Me llevó unos pocos días contratar a unos peones para que me ayudaran a instalar el rosetón muy por encima del suelo del santuario. Yo sabía que allí proyectaría una luz brillante sobre los fieles congregados durante los oficios de la mañana y la tarde. La vidriera serviría además para glorificar el nombre de Oghma y la fe del Maestro Erudito Tessen. Yo estaba contento. Una vez instalado el rosetón, advertí que el joven Pheslan, mi acólito, estaba fascinado por la vidriera.

—Es maravilloso —observó—. Y también muy raro...

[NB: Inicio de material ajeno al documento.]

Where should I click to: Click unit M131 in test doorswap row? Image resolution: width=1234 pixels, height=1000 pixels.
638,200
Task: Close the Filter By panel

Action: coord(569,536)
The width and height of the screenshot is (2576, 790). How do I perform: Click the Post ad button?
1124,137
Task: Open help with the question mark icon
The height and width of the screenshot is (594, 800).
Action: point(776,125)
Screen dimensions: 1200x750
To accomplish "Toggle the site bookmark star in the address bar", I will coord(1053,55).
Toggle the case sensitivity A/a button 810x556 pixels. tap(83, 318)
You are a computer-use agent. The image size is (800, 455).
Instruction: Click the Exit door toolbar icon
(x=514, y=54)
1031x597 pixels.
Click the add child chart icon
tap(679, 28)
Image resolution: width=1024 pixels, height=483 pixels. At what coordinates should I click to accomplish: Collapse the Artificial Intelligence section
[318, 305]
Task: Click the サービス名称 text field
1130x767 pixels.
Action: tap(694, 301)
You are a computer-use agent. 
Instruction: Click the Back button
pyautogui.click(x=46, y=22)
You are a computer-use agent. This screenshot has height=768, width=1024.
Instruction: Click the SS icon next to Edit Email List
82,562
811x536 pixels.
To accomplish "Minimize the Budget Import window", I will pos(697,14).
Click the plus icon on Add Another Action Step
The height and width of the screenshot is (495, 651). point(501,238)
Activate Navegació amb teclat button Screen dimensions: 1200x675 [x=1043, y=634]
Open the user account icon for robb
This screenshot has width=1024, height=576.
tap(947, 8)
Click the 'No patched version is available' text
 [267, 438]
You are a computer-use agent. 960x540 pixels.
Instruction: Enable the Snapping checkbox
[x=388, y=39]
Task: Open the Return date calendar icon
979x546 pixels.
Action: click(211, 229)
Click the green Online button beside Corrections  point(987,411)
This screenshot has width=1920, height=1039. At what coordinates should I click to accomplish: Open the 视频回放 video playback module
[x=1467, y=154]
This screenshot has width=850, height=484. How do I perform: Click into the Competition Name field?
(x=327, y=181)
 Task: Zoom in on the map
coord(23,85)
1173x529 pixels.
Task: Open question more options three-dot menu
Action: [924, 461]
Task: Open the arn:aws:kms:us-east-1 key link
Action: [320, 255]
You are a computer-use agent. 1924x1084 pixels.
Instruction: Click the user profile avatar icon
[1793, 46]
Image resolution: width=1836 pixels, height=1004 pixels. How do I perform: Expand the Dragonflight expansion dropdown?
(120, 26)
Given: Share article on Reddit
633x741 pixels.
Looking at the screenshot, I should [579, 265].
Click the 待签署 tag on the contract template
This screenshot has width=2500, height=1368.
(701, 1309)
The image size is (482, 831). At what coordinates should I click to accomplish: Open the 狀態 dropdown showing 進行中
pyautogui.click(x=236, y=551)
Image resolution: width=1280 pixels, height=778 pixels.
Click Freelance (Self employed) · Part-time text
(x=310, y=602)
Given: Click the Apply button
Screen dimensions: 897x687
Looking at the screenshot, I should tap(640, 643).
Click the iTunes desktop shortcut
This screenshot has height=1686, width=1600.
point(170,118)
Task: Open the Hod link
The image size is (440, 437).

—¿Raro? —pregunté, fijando la mirada en mi corpulento acólito tras contemplar el rosetón un momento.

—No lo digo en sentido negativo, hermano. Discúlpeme. Es la forma que tiene... Cada vez que lo miro me parece ver algo nuevo. Una faceta nueva del cristal o un nuevo juego de luces a través de sus ángulos. Sí, eso es... ¡Los ángulos son precisamente los que resultan tan fascinantes!

Volví a mirar el rosetón y tuve que admitir que Pheslan estaba en lo cierto. Aquella vidriera era fascinante.

—Ya no hay artesanos como los de entonces —observé, a sabiendas de que eso era lo que los mayores siempre decían a los jóvenes.

Sonreí ante mis propias palabras y trasladé mi sonrisa al muchacho. Bañados por la cálida luz del sol, ambos seguíamos extasiándonos en la contemplación del rosetón.

Durante las siguientes semanas tuve que ocuparme de otros asuntos. Oghma, el Señor del Conocimiento y el Dios Sabio, obliga a sus servidores a difundir la nueva y dispensar enseñanza, pues no basta con promover el bienestar de nuestros fieles: hay que guiarlos hacia la sabiduría. En consecuencia, los deberes de un sacerdote de parroquia son innumerables, aunque éste no es lugar para que yo me extienda al respecto. Bastará con decir que andaba muy atribulado, hasta el punto de que no presté atención al hecho de que el joven Pheslan seguía mostrándose fascinado por el rosetón. Una noche en que nos sentamos a cenar después de la ceremonia vespertina, Pheslan me contó que había visto algo raro en la vidriera. Lo escuché sin prestar mucha atención, pues yo estaba de lo más fatigado.

—Es algo que hay en el dibujó de los cristales, o acaso en una de las facetas —explicó.

Estábamos sentados a una pequeña mesa de madera en la sala que se encuentra entre nuestros dormitorios, al fondo de la iglesia. Era ya oscuro, y la estancia sólo estaba iluminada por un candil situado en el centro de la mesa donde estábamos celebrando nuestro magro festín.